[TASK REQUIREMENTS]
Begin at the line with "Viewport: 340px width, 310px" and output every line through the end of the records, exactly as given. Omit pictures.

* * * * * * *

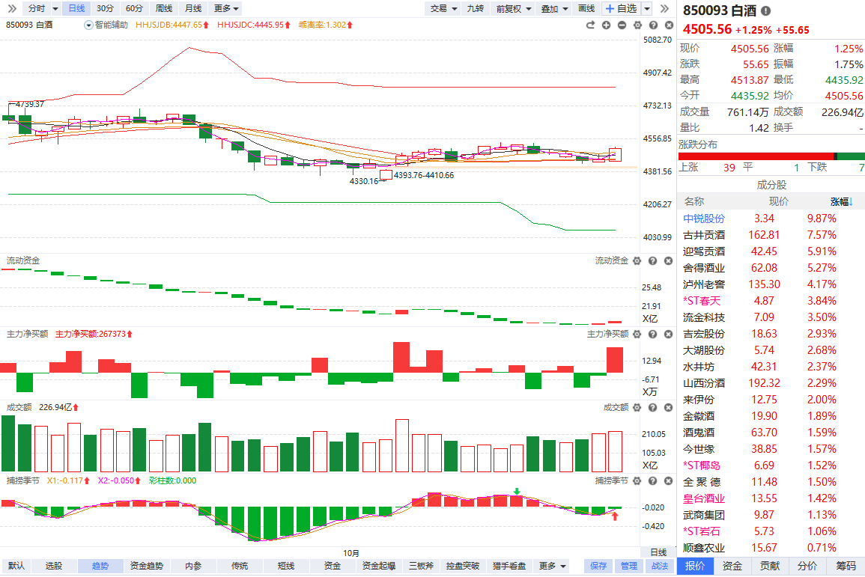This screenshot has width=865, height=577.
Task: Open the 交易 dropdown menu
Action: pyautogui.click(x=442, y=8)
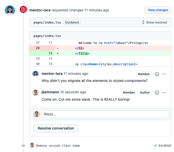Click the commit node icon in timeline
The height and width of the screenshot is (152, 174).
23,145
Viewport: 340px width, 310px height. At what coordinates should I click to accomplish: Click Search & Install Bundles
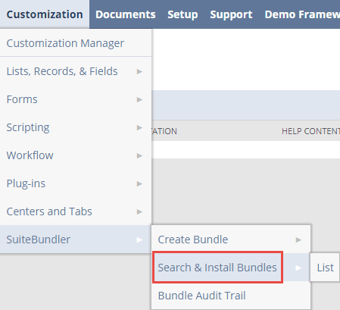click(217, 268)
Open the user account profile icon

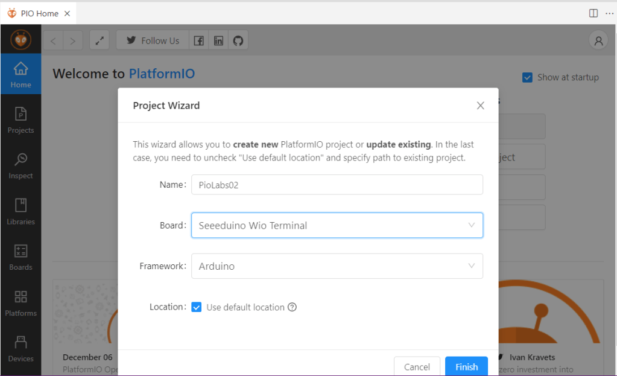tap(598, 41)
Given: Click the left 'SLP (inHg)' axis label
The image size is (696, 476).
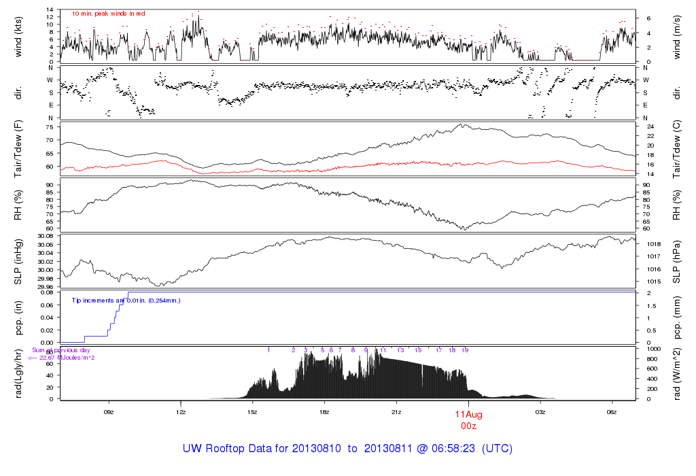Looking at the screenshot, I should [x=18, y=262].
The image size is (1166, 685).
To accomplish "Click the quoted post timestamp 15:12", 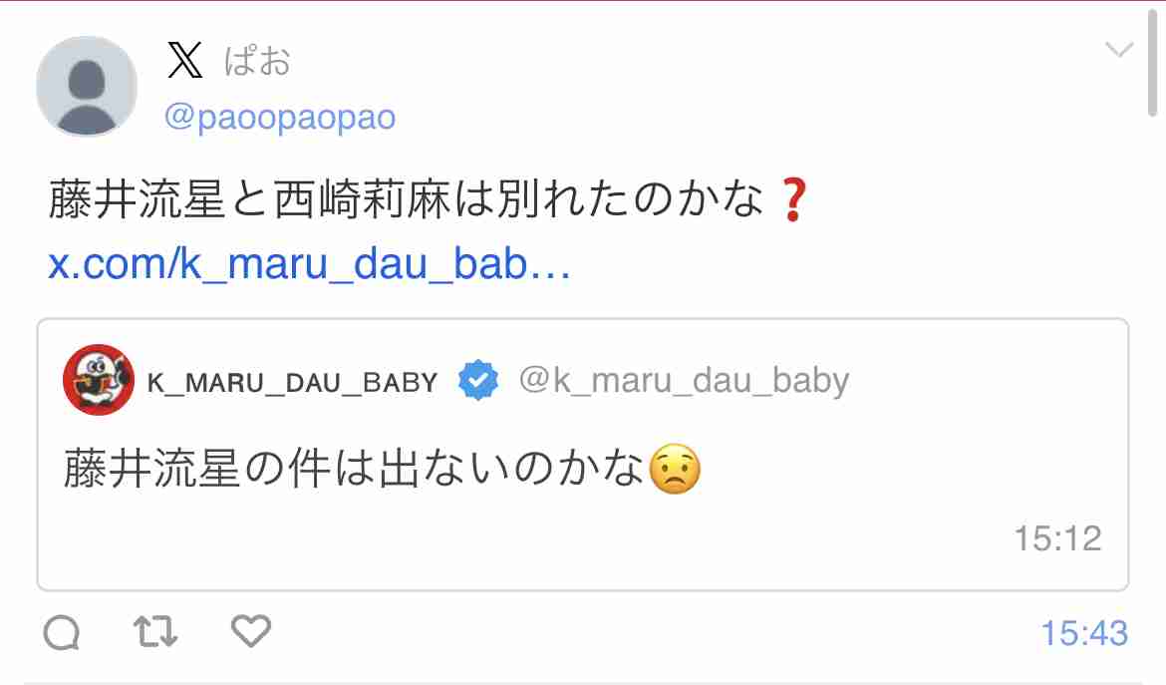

* * * * * * *

[ANSWER TO THE PROBLEM]
Viewport: 340px width, 310px height. At what coordinates should I click to accomplish: Click Search & Install Bundles
click(217, 268)
Open the user account profile icon

tap(598, 41)
Given: Click the left 'SLP (inHg)' axis label
The image size is (696, 476).
Looking at the screenshot, I should [x=18, y=262].
The image size is (1166, 685).
To accomplish "Click the quoted post timestamp 15:12", 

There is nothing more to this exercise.